U.S. unit for CoreValve
CoreValve (Paris), developer of the CoreValve delivery system for percutaneous heart valve replacement based on a catheter and self-expanding stent approach on a beating heart, which avoids open-heart surgery, has established U.S. operations in Irvine, California, and has hired a veteran management and product development team in order to begin operations immediately. CoreValve's sales and marketing activities will be directed from Irvine and will be responsible for managing a network of partner/distributors for the early sales of first-generation ReValving products, which are expected to be available in 2005.
"Establishing U.S. operations and bringing on board exceptional talent – the very best executives working in tissue-valve and catheter development today – is a major milestone for CoreValve," said Dr. Jacques Seguin, the company's founder, chairman and CEO. "It also is important to note that our new U.S. facility is fully equipped for tissue-valve development and catheter work, and has been previously certified by regulatory authorities."
Seguin said that in order to accelerate system development, his company chose to proceed to its initial Phase I feasibility cases with an OEM valve, but now that proof-of-concept has been established for the ReValving procedure, CoreValve has integrated all design and manufacturing steps of the ReValving prosthesis, including the tissue valve component. "We have attracted a team of the world's most experienced and capable valve engineers, giving them the responsibility to design, develop and produce a fully proprietary CoreValve tissue valve," he said.
The management team in the U.S. includes Rob Michiels, president of the U.S. unit and chief marketing officer for the company; Stanley Komatsu, PhD, vice president of valve operations; Than Nguyen, valve development team leader; and Edward Pannek Jr., vice president of catheter operations.
Michiels started his med-tech career with Edwards-Baxter Healthcare, now Edwards Lifesciences (Irvine, California), holding positions of increasing responsibility from 1978-1989. From 1990 to 1991, he was vice president of sales, marketing and business development for Menlo Care, an early-stage vascular access company.

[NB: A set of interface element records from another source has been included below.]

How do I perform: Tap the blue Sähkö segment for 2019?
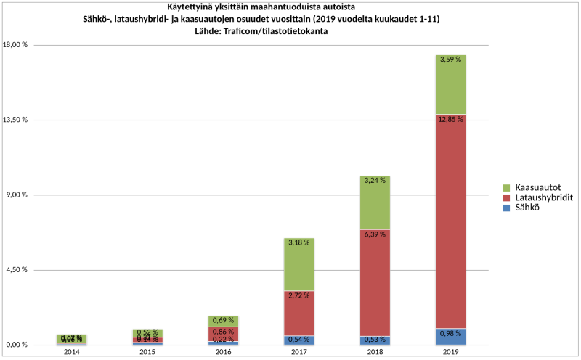[x=450, y=337]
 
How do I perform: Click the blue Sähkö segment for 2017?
[x=299, y=340]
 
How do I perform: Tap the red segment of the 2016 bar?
[x=224, y=334]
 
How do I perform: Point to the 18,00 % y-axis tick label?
[x=15, y=45]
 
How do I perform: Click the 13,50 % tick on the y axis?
[x=15, y=120]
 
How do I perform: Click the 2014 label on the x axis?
[x=72, y=352]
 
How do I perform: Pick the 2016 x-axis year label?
[x=224, y=352]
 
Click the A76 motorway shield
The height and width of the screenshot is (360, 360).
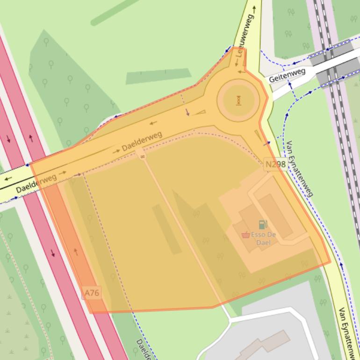(92, 293)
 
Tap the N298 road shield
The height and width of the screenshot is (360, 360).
(275, 164)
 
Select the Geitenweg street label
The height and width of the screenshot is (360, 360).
(287, 75)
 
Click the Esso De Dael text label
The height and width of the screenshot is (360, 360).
(264, 239)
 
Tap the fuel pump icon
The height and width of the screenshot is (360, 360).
(263, 225)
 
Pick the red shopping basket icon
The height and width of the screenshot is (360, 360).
(245, 235)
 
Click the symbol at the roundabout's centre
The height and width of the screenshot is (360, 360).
(238, 100)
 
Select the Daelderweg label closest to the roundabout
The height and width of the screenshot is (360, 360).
(142, 142)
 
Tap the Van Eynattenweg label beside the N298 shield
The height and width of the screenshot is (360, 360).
(299, 168)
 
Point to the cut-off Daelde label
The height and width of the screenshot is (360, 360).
(142, 349)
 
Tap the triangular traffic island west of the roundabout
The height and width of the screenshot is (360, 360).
(200, 112)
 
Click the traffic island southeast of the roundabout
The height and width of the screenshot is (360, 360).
(258, 136)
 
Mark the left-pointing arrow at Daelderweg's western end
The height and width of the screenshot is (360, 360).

From 1992 to 1998, he served as president and chief operating officer of InterVentional Technologies (San Diego), an interventional cardiology start-up that developed the Cutting Balloon device and is now a unit of Boston Scientific (Natick, Massachusetts). In 1998 and 1999, Michiels served as CEO of VenPro, a development-stage venture company in cardiovascular and less-invasive surgery implants. He is a founding partner of Consilium, a medical device market research company that is active in the identification and funding of start-up technologies.
The 8,500-square-foot Irvine operation is a research, development and manufacturing facility – with microbiology, biochemical, tissue-handling fixation and tissue-valve production capabilities. CoreValve said it now is able to focus its development and manufacturing programs – including loading and delivery catheter systems, its ReValving frame, as well as its tissue heart valve and valve-to-frame assembly – within the new specialized facility. The company's sales and marketing activities will be directed from Irvine and will be responsible for managing a network of partner/distributors for the early sales of first-generation ReValving products expected to be available in 2005.